## Texte fourni

---*---

Frédéric Antonetti:
« Pas prêt à revivre ça »
L'Equipe
Frédéric
Antonetti, l’entraîneur de Nice, va rester à son poste. Mais il veut que le
climat change au sein du club. Frédéric Antonetti n’est pas près d’oublier une
saison difficile où le maintien n’a été acquis qu’à l’avant-dernière journée. À
quelques jours de l’ultime match face au Mans, l’entraîneur de Nice ne retire
rien aux mots prononcés le week-end dernier : « Bravo aux joueurs. Ils n’ont pas
été épargnés par les saloperies. Mais il faut vite dégager les médiocres. Ils
ont un pouvoir
de nuisance terrible. » Dans des termes plus posés, mais aussi plus précis, il
dénonce ce qu’il appelle « un gros gâchis » au sein du club.
Vous sentez-vous
soulagé d’avoir obtenu le maintien en Ligue 1 ?
Soulagé mais sceptique. Ce qui se passe ici ressemble à un gros gâchis. Nice est un des clubs français avec la plus grosse marge de progression. Le potentiel humain est extraordinaire. On peut remplir un stade de 40 000 ou 50 000 places et rivaliser avec Lens, Lille ou Rennes. Mais, ici, tout est compliqué. Ainsi, le report de la construction du stade et un début de Championnat raté ont failli tout faire capoter. Ils ont fait ressurgir les vieux démons.
C’est-à-dire ?

---*---

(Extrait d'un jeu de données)

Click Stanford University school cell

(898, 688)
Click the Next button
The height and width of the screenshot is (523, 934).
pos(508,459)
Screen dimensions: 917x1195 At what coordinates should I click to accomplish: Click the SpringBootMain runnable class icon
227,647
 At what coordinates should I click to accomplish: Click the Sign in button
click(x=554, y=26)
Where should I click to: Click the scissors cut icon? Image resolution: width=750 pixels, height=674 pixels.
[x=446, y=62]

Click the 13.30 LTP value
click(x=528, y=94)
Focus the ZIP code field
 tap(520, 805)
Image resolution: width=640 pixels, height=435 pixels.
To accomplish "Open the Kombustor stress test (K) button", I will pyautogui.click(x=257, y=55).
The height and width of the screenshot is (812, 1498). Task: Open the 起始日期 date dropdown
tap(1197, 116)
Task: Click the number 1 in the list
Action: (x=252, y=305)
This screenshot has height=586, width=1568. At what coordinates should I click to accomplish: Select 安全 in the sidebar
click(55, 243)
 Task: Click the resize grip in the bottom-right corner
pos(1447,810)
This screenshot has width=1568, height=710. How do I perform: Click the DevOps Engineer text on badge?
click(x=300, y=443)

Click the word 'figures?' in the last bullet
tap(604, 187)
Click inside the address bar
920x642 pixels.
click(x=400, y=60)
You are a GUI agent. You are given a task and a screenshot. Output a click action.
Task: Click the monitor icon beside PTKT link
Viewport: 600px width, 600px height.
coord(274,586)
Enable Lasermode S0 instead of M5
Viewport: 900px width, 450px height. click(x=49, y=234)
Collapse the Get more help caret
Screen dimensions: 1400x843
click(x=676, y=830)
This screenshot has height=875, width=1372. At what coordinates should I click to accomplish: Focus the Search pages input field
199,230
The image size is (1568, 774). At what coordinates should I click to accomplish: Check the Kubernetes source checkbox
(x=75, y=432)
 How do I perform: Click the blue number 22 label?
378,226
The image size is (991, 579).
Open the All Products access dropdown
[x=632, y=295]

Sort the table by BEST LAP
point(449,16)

---*---

## À faire
**A)** D'après l'entretien avec Frédéric Antonetti, à quelle journée Nice a-t-il assuré son maintien ?
**B)** Prolongez l'entretien avec Frédéric Antonetti en reprenant juste après sa dernière ligne.

## Réponses
**A)** À l'avant-dernière journée.

**B)**
Après six
matches, on n’avait que 1 point et certains n’attendaient que ça. L’an passé,
quand on a été finalistes de la Coupe de la Ligue et huitièmes de L 1, on n’a
entendu personne. Mais, là, tout est ressorti, les rancoeurs et les envies. Les
frustrés ont recommencé à exister. Avec tout ce que cela sous-entend comme
pouvoir
de nuisance.
À qui pensez-vous ?
Un exemple : quel entraîneur accepterait qu’après une défaite le responsable du CFA (Gérard Buscher) parle aux joueurs et leur dise ce qu’il fallait faire ? C’est ce qui s’est passé. Autre chose : on m’a demandé d’intégrer un ancien joueur (José Cobos) au staff et, à la première crise, son unique démarche a été de dire : “Je prends la place de l’entraîneur.” Depuis, il n’est plus là, les résultats sont meilleurs et il n’y a plus toutes ces discussions avec les joueurs que je surprenais et qui se transformaient en silence à mon arrivée. Il n’empêche : certaines rencontres avec les joueurs ont toujours lieu. Je trouve ça pesant et ça ne peut pas continuer.
Que préconisez-vous ?
Rien. Je pose juste une question. Où sont les gens compétents ? Le centre de formation coûte 3 millions d’euros et un seul joueur en est sorti récemment, Lloris, qu’ils n’ont même pas entraîné. À un moment, ils doivent rendre des comptes. Lille a cinq ou six joueurs formés au club, Rennes pareil. Pourquoi ne les a-t-on pas ? Voilà, ce sont mes problèmes mais il y en a d’autres au club.
Lesquels ?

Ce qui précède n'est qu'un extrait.